TASK PROMPT
Output exactly the lines from the line with "Click the Security shield icon" through the end of the records below. Include nothing else.

Stored items
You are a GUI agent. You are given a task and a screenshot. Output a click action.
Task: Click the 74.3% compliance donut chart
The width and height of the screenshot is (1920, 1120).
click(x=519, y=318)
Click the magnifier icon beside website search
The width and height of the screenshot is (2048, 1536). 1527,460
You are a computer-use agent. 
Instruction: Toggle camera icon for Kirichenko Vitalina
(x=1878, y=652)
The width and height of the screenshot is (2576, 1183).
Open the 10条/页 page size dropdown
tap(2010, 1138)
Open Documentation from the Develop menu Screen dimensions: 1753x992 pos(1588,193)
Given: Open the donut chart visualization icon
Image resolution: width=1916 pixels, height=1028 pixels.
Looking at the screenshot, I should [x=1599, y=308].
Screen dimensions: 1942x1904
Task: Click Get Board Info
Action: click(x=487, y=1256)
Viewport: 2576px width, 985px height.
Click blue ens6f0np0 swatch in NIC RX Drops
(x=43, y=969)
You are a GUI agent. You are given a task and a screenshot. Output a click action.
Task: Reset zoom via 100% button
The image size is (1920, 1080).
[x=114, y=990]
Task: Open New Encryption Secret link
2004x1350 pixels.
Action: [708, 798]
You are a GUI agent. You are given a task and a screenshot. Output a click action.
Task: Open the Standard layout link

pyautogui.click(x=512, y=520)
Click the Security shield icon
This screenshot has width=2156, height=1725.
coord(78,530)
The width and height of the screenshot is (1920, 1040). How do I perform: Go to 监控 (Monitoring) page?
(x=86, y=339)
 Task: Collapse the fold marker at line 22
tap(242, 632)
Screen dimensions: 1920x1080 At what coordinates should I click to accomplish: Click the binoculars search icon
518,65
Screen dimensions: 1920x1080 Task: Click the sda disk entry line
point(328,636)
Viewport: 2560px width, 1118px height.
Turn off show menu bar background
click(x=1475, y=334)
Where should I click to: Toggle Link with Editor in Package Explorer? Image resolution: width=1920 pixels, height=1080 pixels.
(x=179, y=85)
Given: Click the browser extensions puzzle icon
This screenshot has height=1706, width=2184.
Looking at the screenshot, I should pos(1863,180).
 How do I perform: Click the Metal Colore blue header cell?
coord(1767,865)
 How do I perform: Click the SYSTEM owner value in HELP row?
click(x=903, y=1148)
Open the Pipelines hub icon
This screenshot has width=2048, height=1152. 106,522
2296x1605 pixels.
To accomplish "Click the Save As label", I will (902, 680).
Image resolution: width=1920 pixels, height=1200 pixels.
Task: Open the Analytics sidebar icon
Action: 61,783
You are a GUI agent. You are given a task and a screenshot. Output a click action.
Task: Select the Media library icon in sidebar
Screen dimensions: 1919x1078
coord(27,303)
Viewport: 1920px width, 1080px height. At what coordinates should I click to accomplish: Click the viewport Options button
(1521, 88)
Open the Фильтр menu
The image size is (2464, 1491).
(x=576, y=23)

TASK RESULT
Click the Security shield icon
This screenshot has width=2156, height=1725.
coord(78,530)
The width and height of the screenshot is (1920, 1040). How do I perform: Go to 监控 (Monitoring) page?
(x=86, y=339)
 Task: Collapse the fold marker at line 22
tap(242, 632)
Screen dimensions: 1920x1080 At what coordinates should I click to accomplish: Click the binoculars search icon
518,65
Screen dimensions: 1920x1080 Task: Click the sda disk entry line
point(328,636)
Viewport: 2560px width, 1118px height.
Turn off show menu bar background
click(x=1475, y=334)
Where should I click to: Toggle Link with Editor in Package Explorer? Image resolution: width=1920 pixels, height=1080 pixels.
(x=179, y=85)
Given: Click the browser extensions puzzle icon
This screenshot has height=1706, width=2184.
Looking at the screenshot, I should pos(1863,180).
 How do I perform: Click the Metal Colore blue header cell?
coord(1767,865)
 How do I perform: Click the SYSTEM owner value in HELP row?
click(x=903, y=1148)
Open the Pipelines hub icon
This screenshot has width=2048, height=1152. 106,522
2296x1605 pixels.
To accomplish "Click the Save As label", I will (902, 680).
Image resolution: width=1920 pixels, height=1200 pixels.
Task: Open the Analytics sidebar icon
Action: 61,783
You are a GUI agent. You are given a task and a screenshot. Output a click action.
Task: Select the Media library icon in sidebar
Screen dimensions: 1919x1078
coord(27,303)
Viewport: 1920px width, 1080px height. At what coordinates should I click to accomplish: Click the viewport Options button
(1521, 88)
Open the Фильтр menu
The image size is (2464, 1491).
(x=576, y=23)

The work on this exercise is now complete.